For the first few weeks they humiliated him in a haphazard way. He had to polish their shoes and buy candy for them in the village. Henry did what they told him. Then came the carnival holiday before Lent; the boys had three days off, as every year, but for most of them it was too far to go home. They were bored, and things for Henry got worse. The monastery had an outbuilding; during the monks’ time it had been the slaughterhouse. There were two rooms inside, with yellow tiles that reached all the way to the ceiling. It had stood empty for many years, but the old chopping blocks were still there, as were the drainage channels for blood in the floor.
He was made to sit naked on a chair, while the three boys circled round him screaming that he was a swine and a thief and a traitor to their community, and human garbage, and ugly. They talked about his acne and his penis. They beat him with wet towels. He was only allowed to move if he was
on his knees, or they made him crawl on his stomach; and he had to keep repeating “I have brought great guilt upon myself.” They forced him into an iron butcher’s barrel and banged on the metal until he almost went deaf. And they discussed what they should do with the pathetic creature. Shortly before supper, they stopped. They were friendly to him and told him to get dressed again; they would continue next weekend but for now they mustn’t be late for supper.
That evening one of them wrote home about how the week had gone, and that he was looking forward to the holidays. He mentioned his marks in English and mathematics. The two others played soccer.
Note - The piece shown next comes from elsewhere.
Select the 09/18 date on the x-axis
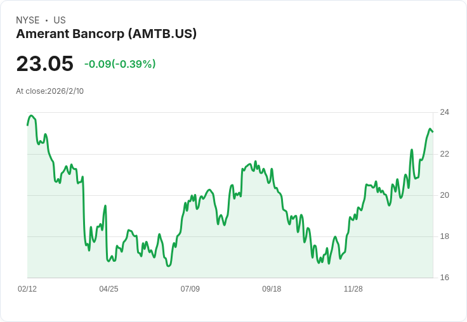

Henry went back to the slaughterhouse again after supper. He stood in the half-darkness and waited, but he didn’t know what he was waiting for. He saw the streetlamp through the window, he thought about his mother and how he’d once eaten chocolate in the car and smeared it on the seat. When she discovered this, she got very angry. He spent the whole afternoon cleaning the car, not just the seats but the exterior too; he even scrubbed the tires with a brush, till the car gleamed and his father complimented him. And then suddenly he took off his clothes, lay down on the floor, and spread his arms wide. He felt the cold rising up into his bones from the flagstones. He closed his eyes and listened to nothing except his own breath. Henry was happy.
“He ascended into heaven and sitteth at the right hand of God the Father Almighty. From thence he shall come to judge the quick and the dead …”
It was the liturgy for Good Friday; attendance at the village
church was compulsory for the boys. Originally it had been a Lady Chapel; now it was a baroque church full of gold, trompe l’oeil marble, angels and Madonnas.